# [What to work on]
Since pictures are not part of the copy, please output only the lines from the one with "Open the Utilities menu" through the end of the data below, exactly as written.

══ Data provided ══

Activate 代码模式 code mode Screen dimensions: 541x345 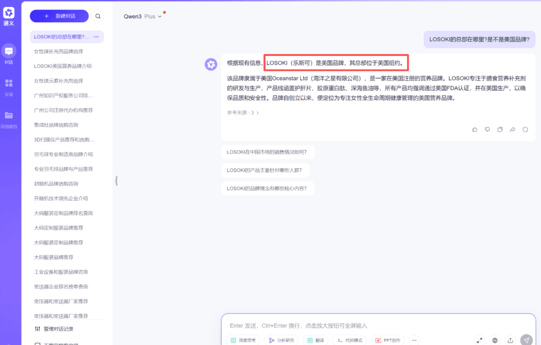coord(351,340)
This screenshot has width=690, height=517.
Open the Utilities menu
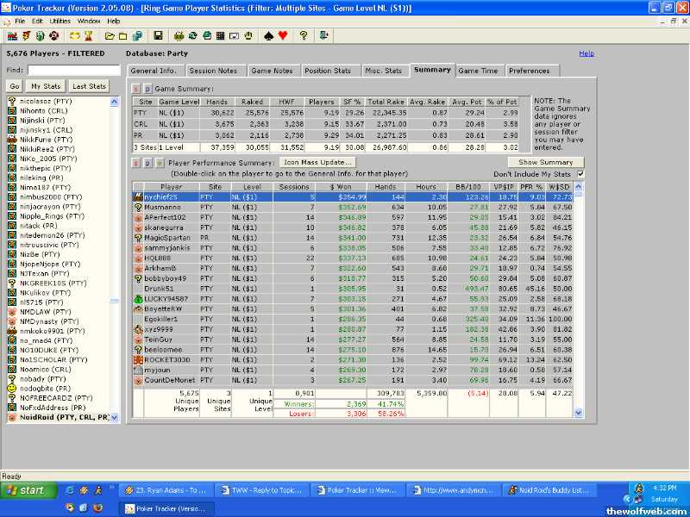point(60,20)
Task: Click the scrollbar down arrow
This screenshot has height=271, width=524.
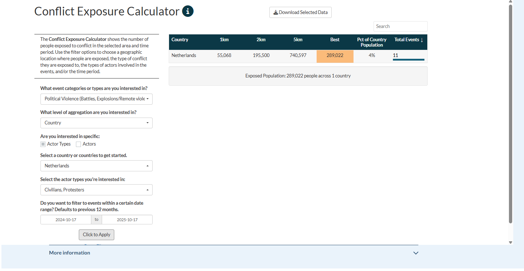Action: tap(510, 243)
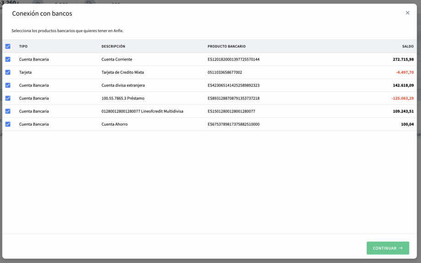Image resolution: width=421 pixels, height=263 pixels.
Task: Uncheck the Tarjeta de Credito Mixta checkbox
Action: coord(8,72)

═══

# [Answer section]
Open the Utilities menu
point(60,20)
Task: Click the scrollbar down arrow
This screenshot has height=271, width=524.
Action: tap(510, 243)
Image resolution: width=421 pixels, height=263 pixels.
Task: Uncheck the Tarjeta de Credito Mixta checkbox
Action: coord(8,72)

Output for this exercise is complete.